== COMPLETE THE FOLLOWING ==
- a) Answer these questions from the announcement of the Richard Ngo interview:
(i) At which company was Richard Ngo previously a Research Engineer?
(ii) At which university was he doing a PhD?
(iii) What is the name of his blog?
- b) Extend the announcement of the Richard Ngo interview with a few more sentences, beginning right after its closing question.

== EXERCISE PASSAGE ==
----

Next week I'm interviewing Richard Ngo, current AI (Safety) Governance Researcher at OpenAI and previous Research Engineer at DeepMind.
Before that he was doing a PhD in the Philosophy of Machine Learning at Cambridge, on the topic of "to what extent is the development of artificial intelligence analogous to the biological and cultural evolution of human intelligence?"
He is focused on making the development and deployment of AGI more likely to go well and less likely to go badly.
Richard is also a highly prolific contributor to online discussion of AI safety in a range of places, for instance:
- Moral strategies at different capability levels on his blog Thinking Complete
- The alignment problem from a deep learning perspective on the EA Forum
- Some conceptual alignment research projects on the AI Alignment Forum
- Richard Ngo and Eliezer Yudkowsky policely debating AI Safety on Less Wrong
- The AGI Safety from First Principle education series
- And on his Twitter
What should I ask him?

----

== INFORMATION ==

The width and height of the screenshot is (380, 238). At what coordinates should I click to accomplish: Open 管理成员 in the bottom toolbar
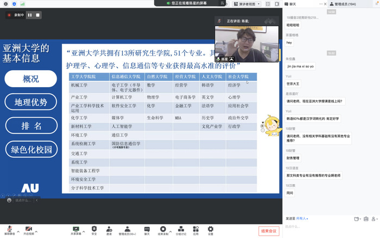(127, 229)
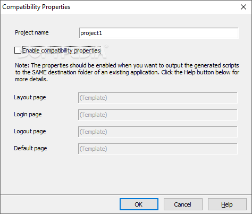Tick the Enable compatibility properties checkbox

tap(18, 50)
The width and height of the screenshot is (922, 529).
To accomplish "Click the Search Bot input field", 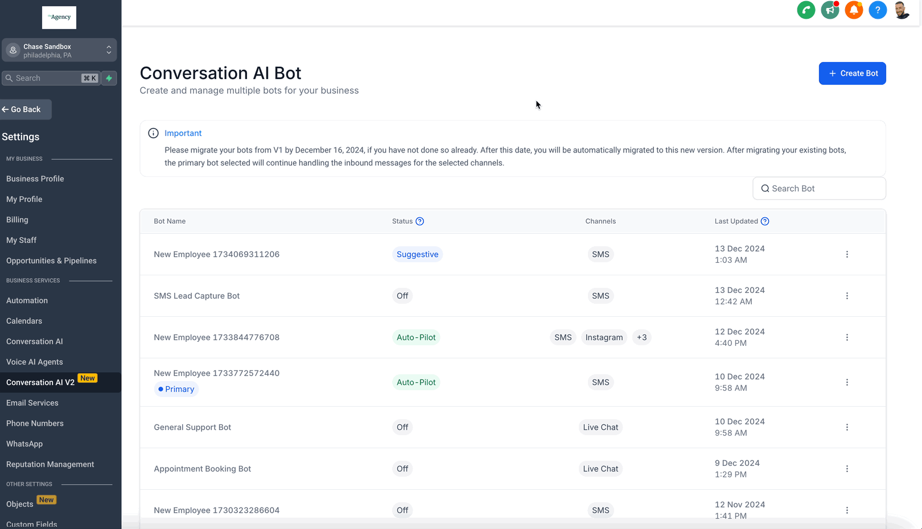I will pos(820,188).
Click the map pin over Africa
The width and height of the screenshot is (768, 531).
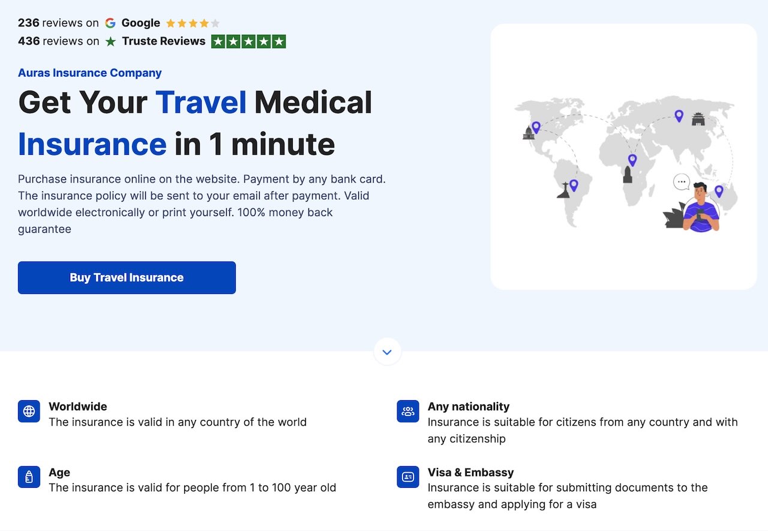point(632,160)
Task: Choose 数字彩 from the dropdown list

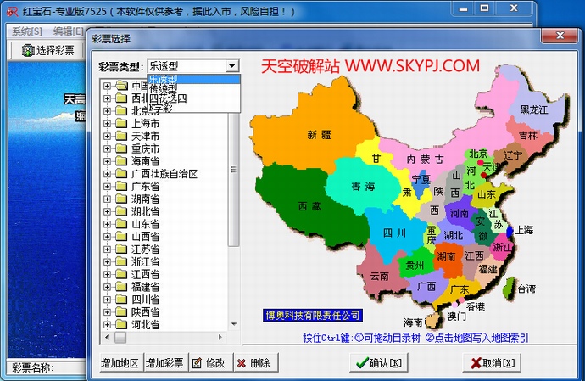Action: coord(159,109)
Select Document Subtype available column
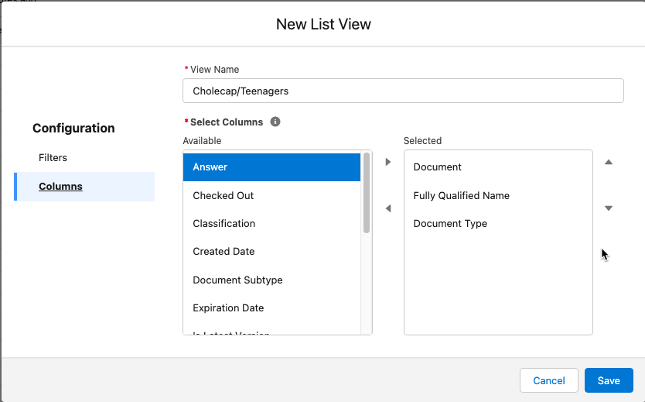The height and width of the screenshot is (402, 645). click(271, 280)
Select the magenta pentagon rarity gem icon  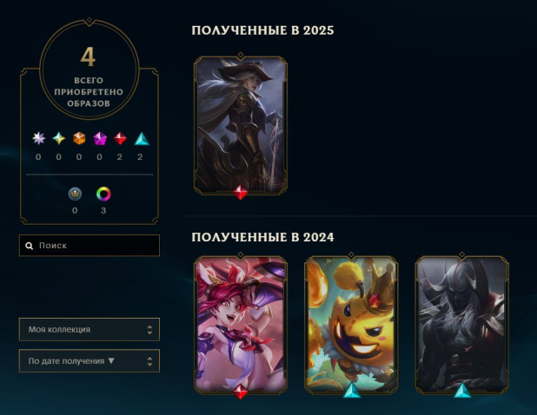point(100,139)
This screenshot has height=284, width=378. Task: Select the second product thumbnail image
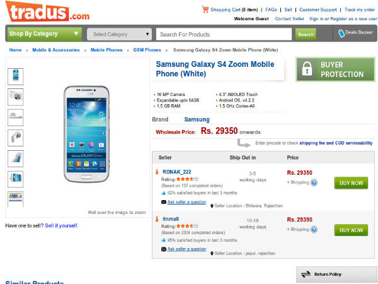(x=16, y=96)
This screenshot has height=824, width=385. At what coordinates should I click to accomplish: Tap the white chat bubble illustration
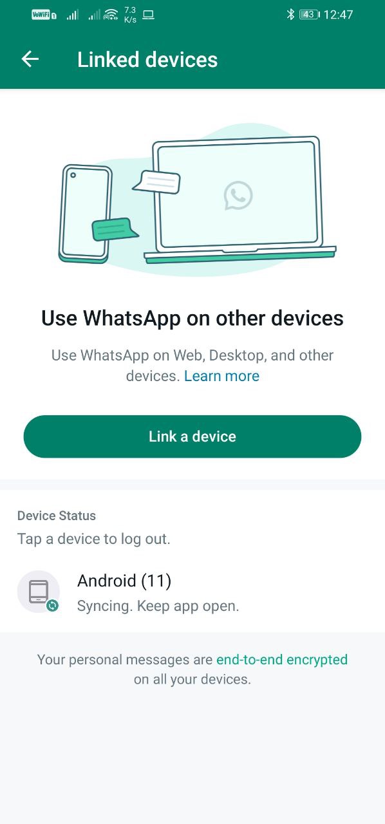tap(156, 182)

----

== RESPONSE LIST ==
- a)
(i) DeepMind
(ii) Cambridge
(iii) Thinking Complete

- b)
I'd be particularly curious to hear Richard's thoughts on non-governmental approaches to governance: How robust does he see the corporate governance approaches within labs like OpenAI as being? Does he believe any corporate governance ideas are particularly promising? Additionally, does he see any potential from private sector collaboration or consortia on self-governance, or from non-profit / NGO attempts at monitoring and risk mitigation?